Une guerre totale…
En novembre dernier, une étude recevait une attention médiatique particulière. Cette étude[1], par l’intermédiaire d’une méta-analyse réalisée sur 229 publications scientifiques, mettait en lumière l’effet potentiel de l’éclairage artificiel de nuit sur le déclin des insectes. Début décembre, et sans qu’il y ait de lien direct, un bi-moteur Piper PA-34 survolait, de nuit, l’agglomération de Clermont-Ferrand dans le cadre d’une campagne de mesure de la pollution lumineuse. A peu près dans le même temps, une députée française de La France Insoumise participait à une action de « désobéissance civile » filmée et publiée sur les réseaux sociaux pour dénoncer la pollution due aux enseignes lumineuses publicitaires.
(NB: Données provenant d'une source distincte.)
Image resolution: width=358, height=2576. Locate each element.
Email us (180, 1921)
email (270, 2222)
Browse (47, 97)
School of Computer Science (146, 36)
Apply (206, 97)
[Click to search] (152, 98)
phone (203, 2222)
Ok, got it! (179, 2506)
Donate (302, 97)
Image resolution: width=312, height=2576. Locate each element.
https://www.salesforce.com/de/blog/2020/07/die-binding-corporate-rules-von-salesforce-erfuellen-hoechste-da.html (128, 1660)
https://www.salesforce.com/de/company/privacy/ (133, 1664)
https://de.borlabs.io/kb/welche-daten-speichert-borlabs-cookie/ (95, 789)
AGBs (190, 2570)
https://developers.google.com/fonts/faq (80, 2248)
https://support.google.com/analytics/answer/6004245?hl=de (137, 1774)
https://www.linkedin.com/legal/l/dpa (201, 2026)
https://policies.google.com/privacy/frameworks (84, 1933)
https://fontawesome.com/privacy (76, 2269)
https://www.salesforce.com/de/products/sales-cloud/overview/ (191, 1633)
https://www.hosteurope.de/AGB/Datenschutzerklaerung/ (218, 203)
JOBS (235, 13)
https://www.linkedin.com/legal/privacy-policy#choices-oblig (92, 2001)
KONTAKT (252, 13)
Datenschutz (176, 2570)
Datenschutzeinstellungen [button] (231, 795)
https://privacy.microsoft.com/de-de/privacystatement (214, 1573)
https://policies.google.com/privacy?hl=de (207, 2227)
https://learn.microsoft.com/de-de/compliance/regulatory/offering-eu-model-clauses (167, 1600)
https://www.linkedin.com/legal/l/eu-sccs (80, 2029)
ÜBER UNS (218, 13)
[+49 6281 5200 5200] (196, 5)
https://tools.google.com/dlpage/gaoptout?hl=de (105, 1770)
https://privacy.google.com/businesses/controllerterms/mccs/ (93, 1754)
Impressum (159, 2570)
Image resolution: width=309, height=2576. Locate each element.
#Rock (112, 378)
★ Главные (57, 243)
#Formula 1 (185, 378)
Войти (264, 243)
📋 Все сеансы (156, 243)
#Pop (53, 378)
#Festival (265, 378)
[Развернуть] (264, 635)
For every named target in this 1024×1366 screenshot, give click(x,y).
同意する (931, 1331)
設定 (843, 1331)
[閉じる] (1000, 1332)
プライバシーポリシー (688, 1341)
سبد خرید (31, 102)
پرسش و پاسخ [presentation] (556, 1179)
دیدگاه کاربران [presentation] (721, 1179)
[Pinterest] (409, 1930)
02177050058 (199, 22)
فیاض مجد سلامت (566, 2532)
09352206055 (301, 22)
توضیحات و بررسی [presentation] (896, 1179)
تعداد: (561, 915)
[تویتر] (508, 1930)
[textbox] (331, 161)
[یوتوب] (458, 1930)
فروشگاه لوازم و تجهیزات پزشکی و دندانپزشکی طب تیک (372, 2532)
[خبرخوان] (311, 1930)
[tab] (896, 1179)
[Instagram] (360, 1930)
Ces quelques éléments, piochés dans l’actualité, constituent une illustration, parmi d’autres, de la tendance actuelle de nos sociétés à s’inquiéter de l’influence des activités de l’Homme sur la Nature et à tenter, sinon de la supprimer, au moins de la réduire: les grandes manifestations autour des questions climatiques, les oppositions au déploiement de la 5G suspectée de pouvoir détruire la faune et la flore, la chasse aux pesticides agricoles accusés d’être à l’origine de la disparition des oiseaux, ou encore les actions des anti-spécistes sont autant d’exemples de cet élan mondial de protection de la Nature, considérée ici dans son sens le plus strict, à savoir le monde matériel entourant l’Humanité mais existant indépendamment de ses activités. Parmi ces citoyens engagés pour un avenir meilleur, des scientifiques, comme Aurélien Barraud qui affirmait récemment que l’Humanité venait d’entrer dans une ère de guerre totale face à l’urgence climatique et face à ce que certains qualifient de sixième grande extinction de masse. Et des icônes médiatiques, comme l’activiste Greta Thunberg qui considère que nous n’avons plus le temps d’attendre.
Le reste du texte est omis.